Department of Interdisciplinary Program in Biomedical Science Major, Soonchunhyang Graduate School, Bucheon, Republic of Korea.
Division of Allergy and Respiratory Medicine, Department of Internal Medicine, Soonchunhyang University Bucheon Hospital, Bucheon, Republic of Korea.

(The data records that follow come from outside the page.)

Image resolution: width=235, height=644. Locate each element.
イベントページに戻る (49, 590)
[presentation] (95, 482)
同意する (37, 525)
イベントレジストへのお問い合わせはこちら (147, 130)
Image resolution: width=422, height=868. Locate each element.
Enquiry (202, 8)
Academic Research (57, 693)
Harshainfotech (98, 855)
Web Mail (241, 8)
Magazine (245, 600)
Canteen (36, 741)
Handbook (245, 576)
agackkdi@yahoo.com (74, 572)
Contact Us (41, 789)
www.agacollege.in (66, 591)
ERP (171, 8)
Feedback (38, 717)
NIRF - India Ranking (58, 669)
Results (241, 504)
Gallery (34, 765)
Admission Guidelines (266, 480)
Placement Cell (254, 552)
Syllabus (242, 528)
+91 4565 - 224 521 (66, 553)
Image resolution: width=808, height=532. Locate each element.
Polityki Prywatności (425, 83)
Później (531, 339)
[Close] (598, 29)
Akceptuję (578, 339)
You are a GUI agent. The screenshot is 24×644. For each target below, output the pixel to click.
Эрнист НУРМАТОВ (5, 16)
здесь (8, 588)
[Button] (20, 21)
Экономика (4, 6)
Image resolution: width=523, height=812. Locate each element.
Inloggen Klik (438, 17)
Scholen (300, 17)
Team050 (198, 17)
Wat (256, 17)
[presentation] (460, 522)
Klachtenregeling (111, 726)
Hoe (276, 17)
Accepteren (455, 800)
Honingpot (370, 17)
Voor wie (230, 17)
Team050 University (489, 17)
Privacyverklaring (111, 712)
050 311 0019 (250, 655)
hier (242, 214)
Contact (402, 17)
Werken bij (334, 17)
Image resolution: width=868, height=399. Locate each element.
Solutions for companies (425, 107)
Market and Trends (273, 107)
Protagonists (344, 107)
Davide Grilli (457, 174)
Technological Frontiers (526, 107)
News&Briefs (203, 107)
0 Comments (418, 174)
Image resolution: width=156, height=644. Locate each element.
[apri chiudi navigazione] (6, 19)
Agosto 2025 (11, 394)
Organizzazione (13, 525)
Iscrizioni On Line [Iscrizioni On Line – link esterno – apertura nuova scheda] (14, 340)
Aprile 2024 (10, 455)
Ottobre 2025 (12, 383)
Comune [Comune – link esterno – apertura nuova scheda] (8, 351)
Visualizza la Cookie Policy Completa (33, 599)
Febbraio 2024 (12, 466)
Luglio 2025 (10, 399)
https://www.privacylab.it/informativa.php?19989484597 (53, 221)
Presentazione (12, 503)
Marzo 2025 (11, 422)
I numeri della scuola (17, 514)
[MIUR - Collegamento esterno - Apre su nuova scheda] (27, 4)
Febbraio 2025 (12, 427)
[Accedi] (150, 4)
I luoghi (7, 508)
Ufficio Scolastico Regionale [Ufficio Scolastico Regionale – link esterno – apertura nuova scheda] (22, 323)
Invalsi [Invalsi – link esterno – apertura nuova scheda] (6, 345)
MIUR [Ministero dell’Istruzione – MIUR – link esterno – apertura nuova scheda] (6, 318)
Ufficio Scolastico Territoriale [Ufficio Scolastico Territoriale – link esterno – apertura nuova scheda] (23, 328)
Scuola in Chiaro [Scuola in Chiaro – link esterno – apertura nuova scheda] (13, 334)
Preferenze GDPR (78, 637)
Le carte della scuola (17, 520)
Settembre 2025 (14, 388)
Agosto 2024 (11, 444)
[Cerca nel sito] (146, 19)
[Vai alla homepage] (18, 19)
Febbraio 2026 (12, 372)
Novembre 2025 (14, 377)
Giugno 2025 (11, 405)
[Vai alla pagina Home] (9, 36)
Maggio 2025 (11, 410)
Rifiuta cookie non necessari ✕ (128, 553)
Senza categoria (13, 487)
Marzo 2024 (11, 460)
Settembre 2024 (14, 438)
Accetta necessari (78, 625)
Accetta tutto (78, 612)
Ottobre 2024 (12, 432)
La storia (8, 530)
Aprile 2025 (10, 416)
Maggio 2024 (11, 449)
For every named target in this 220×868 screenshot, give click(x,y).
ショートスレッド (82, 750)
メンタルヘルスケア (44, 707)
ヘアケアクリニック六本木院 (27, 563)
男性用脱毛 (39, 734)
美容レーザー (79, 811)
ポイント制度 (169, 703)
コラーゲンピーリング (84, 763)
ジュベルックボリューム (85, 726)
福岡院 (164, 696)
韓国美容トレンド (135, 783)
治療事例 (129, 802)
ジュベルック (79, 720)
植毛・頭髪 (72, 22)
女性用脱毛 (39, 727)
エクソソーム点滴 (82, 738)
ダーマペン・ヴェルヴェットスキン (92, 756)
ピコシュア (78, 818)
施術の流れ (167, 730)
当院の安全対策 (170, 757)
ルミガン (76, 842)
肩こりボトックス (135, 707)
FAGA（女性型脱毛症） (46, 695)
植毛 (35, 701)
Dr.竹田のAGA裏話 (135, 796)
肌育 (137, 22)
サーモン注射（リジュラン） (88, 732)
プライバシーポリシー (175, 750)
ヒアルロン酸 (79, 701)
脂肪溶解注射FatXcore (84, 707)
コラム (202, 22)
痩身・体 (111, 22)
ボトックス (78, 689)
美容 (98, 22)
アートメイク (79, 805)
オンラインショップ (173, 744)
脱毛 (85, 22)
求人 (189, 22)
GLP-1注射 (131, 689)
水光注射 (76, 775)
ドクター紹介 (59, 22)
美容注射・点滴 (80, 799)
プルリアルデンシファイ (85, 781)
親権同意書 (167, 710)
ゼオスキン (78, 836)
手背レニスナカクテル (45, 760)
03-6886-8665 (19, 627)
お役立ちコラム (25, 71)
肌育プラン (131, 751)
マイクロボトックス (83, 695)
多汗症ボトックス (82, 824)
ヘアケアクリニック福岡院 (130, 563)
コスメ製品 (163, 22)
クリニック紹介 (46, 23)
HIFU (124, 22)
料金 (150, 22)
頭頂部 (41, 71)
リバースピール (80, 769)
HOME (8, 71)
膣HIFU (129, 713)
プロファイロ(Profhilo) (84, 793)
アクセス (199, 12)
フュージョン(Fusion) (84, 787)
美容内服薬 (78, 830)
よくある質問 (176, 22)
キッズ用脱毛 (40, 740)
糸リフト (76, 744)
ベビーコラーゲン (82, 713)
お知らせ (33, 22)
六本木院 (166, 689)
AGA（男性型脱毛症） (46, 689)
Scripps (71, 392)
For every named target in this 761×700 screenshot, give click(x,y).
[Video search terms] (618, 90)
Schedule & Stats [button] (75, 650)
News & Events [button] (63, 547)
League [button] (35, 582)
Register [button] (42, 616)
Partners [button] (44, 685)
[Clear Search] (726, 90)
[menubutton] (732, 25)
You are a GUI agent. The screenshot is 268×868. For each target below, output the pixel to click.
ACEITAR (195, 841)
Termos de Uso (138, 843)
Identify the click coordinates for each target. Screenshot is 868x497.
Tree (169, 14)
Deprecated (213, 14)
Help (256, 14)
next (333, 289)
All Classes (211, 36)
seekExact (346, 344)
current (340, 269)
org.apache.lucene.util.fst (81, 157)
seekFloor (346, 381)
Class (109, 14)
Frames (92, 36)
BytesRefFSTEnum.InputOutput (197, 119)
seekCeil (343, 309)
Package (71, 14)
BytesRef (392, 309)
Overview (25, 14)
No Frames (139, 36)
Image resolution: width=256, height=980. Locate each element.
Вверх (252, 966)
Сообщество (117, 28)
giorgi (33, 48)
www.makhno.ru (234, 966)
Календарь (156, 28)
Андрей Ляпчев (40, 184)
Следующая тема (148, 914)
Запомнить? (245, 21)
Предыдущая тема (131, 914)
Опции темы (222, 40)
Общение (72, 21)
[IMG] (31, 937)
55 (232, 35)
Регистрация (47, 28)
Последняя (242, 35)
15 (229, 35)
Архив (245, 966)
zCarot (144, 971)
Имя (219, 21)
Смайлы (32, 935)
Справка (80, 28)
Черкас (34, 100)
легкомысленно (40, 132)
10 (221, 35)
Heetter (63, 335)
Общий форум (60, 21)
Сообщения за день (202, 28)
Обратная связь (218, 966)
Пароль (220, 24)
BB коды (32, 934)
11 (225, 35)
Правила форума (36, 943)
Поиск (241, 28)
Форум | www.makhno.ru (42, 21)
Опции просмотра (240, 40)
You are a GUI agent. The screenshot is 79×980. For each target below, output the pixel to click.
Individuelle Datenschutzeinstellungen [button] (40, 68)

Can Respir J. 2021 Mar 15;2021:8896108. doi: 10.1155/2021/8896108. eCollection 2021.
Quinoline-3-carboxamides have been used to treat autoimmune/inflammatory diseases in humans because they inhibit the functions of S100 calcium-binding protein A9 (S100A9), which participates in the development of neutrophilic inflammation in asthmatics and in an animal model of neutrophilic asthma. However, the therapeutic effects of these chemicals have not been evaluated in asthma. The purpose of this study was to evaluate the effect of paquinimod, one of the quinoline-3-carboxamides, on a murine model of neutrophilic asthma.
Paquinimod was orally administered to 6-week-old C57BL/6 mice sensitized and challenged with ovalbumin (OVA)/complete Freund's adjuvant (CFA) and OVA. Lung inflammation and remodeling were evaluated using bronchoalveolar lavage (BAL) and histologic findings including goblet cell count. S100A9, caspase-1, IL-1, MPO, IL-17, IFN-, and TNF- were measured in lung lysates using western blotting.
Paquinimod restored the enhancement of airway resistance and the increases in numbers of neutrophils and macrophages of BAL fluids and those of goblet cells in OVA/CFA mice toward the levels of sham-treated mice in a dose-dependent manner (0.1, 1, 10, and 25 mg/kg/day, p.o.). Concomitantly, p20 activated caspase-1, IL-1, IL-17, TNF-, and IFN- levels were markedly attenuated.
These data indicate that paquinimod effectively inhibits neutrophilic inflammation and remodeling in the murine model of neutrophilic asthma, possibly via downregulation of IL-17, IFN-, and IL-1.
喹啉-3-甲酰胺已被用于治疗人类的自身免疫/炎症性疾病,因为它们可以抑制 S100 钙结合蛋白 A9(S100A9)的功能,S100A9 参与了哮喘患者中性粒细胞炎症的发展以及中性粒细胞性哮喘的动物模型。然而,这些化学物质在哮喘中的治疗效果尚未得到评估。本研究的目的是评估喹啉-3-甲酰胺之一的帕奎莫德对中性粒细胞性哮喘小鼠模型的影响。
用卵清蛋白(OVA)/完全弗氏佐剂(CFA)和 OVA 致敏和激发 6 周龄 C57BL/6 小鼠后,口服给予帕奎莫德。通过支气管肺泡灌洗(BAL)和包括杯状细胞计数在内的组织学发现评估肺炎症和重塑。使用 Western blot 法在肺裂解物中测量 S100A9、半胱天冬酶-1、IL-1、MPO、IL-17、IFN-和 TNF-。
帕奎莫德以剂量依赖性方式(0.1、1、10 和 25mg/kg/天,口服)恢复了 OVA/CFA 小鼠气道阻力的增强以及 BAL 液中中性粒细胞和巨噬细胞数量以及杯状细胞数量的增加,使其向假手术处理的小鼠水平恢复(p<0.05)。同时,p20 激活的半胱天冬酶-1、IL-1、IL-17、TNF-和 IFN-水平显著降低。
这些数据表明,帕奎莫德可有效抑制中性粒细胞性哮喘小鼠模型中的中性粒细胞炎症和重塑,可能是通过下调 IL-17、IFN-和 IL-1 实现的。